It seems one is only limited by one’s imagination.
Rock music in particular seemed to enjoy a close relationship with animation. Consider industrial metal band Static-X’s debut, “Push It” (1999):
This delightfully bizarre video employed stop-motion animation heavily.
The look, style and feel seamlessly complemented the genre of industrial rock, which is essentially hard rock and/or metal saturated with heavy effects, programming and post-production.
For example, Static-X frontman Wayne Static famously described their music as “evil disco.”
The video leaves little doubt.
If there ever was a golden age of animated music videos, then we have Gorillaz to thank.
2001 saw the world’s first ever “virtual” band, Gorillaz, literally comprising of comic book characters who only interact with our world through animation and cartoons.
They were an instant hit with their debut, “Clint Eastwood” (2001):
For the first time, cartoons and animation were not only important, but essential to a successful mainstream band.
Some could argue, however, that the first animated band would be television show The Simpsons’ foray into the music world, with “Do The Bartman” in 1999:
Animation is an artform that seems infinitely comfortable collaborating with other forms of film and media, from comic books to movies and music.
A good example of this would be the music video for “Hold Me, Kiss Me, Thrill Me, Kill Me” by U2, a song commissioned specifically for the movie “Batman Forever” (1995):
The music is 2D animated with Batman heroes and villains complementing the driving rock sound, with even the band members animated as characters as they perform.
Despite the movie itself being widely panned and suffering much scorn from critics, the song was well received and was even nominated for a Grammy.
However, Gorillaz are not the only animated virtual band.
A somewhat lesser-known but equally notable project was the animated cartoon series Metalocalypse.
According to its creators, the show was both homage to, and satire of, heavy metal culture and music.
It surrounds the adventures of an implausibly successful and wealthy heavy metal band, Dethklok, and featured an array of amazing original music performed by many of the world’s best real-life metal musicians.
To date it enjoys a cult fan following.
Dethklok is a virtual animated death metal band, comparable to the more famous Gorillaz.
The band exists in the fictional world depicted in the Adult Swim animated series “Metalocalypse,” a show perhaps best described as “being both a satire of, and loving homage to, heavy metal counterculture.”
While the band is fictional and animated, their music has been critically acclaimed in the real world.
The creators even formed a real-life band to go on tour.
2D (standing for two-dimensional) animation is what most people think about when you say the word “cartoons.” It’s classic, old-fashioned animation, once exclusively hand-drawn.

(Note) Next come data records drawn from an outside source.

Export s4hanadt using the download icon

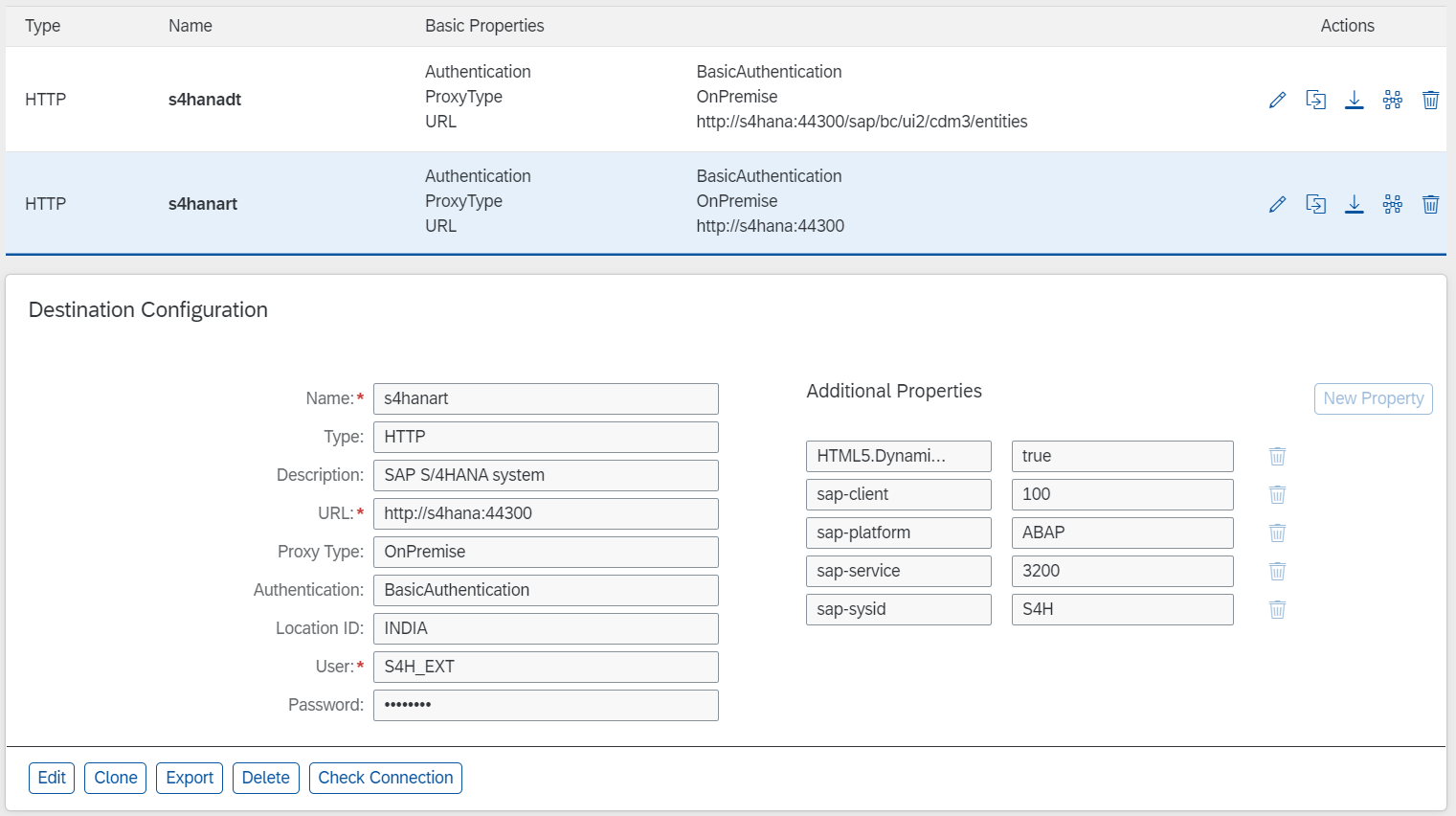click(1354, 100)
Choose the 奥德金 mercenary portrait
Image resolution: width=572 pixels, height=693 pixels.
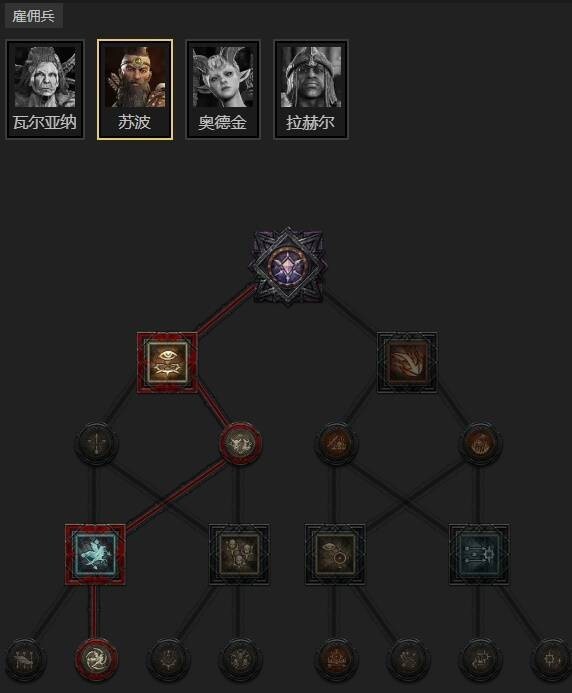[223, 90]
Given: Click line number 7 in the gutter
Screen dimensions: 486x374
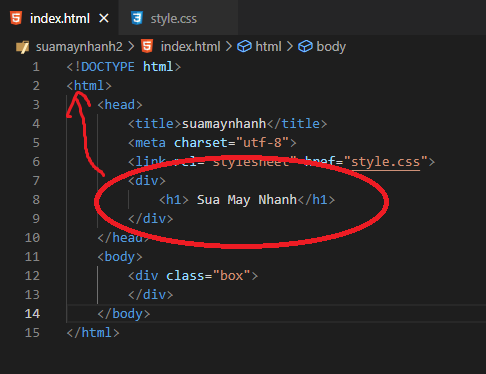Looking at the screenshot, I should point(36,181).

It was tedious work, with large teams of artists painstakingly hand-drawing thousands of “cells” to create individual frames.
Nowadays software has taken over a lot of the grunt work, but artists’ hands are still needed.
They’ve just exchanged pen and brush with a digital stylus, Wacom drawing tablets, and software.
Here's an example of a 2D animated music video from Daft Punk:
Whereas 2D is “flat,” 3D involves creating entire three-dimensional virtual worlds.
This is the kind of graphics usually seen in mainstream big-budget animated movies like the kind produced by Pixar and Dreamworks, and also in most video games.
Like everything else, it has advantages and disadvantages.
Let Red Hot Chilli Pepper show you how a music video using 3D animation is done:
Rotoscoping is a technique where animators would “trace” and draw over every frame of an existing piece of live footage, and then run all the traced artwork in a sequence to create the animation.
While incredibly tedious and time-consuming, the resulting animation is startlingly lifelike in its movements, motion and depth, because it is in fact real footage that’s just been drawn over - as opposed to traditional 2D animation, where the shots are “imagined” up, as it were.
An example of a music video employing rotoscoping:
Stop-motion is a technique where, basically, a series of photographs is taken, as opposed to a series of drawn artworks.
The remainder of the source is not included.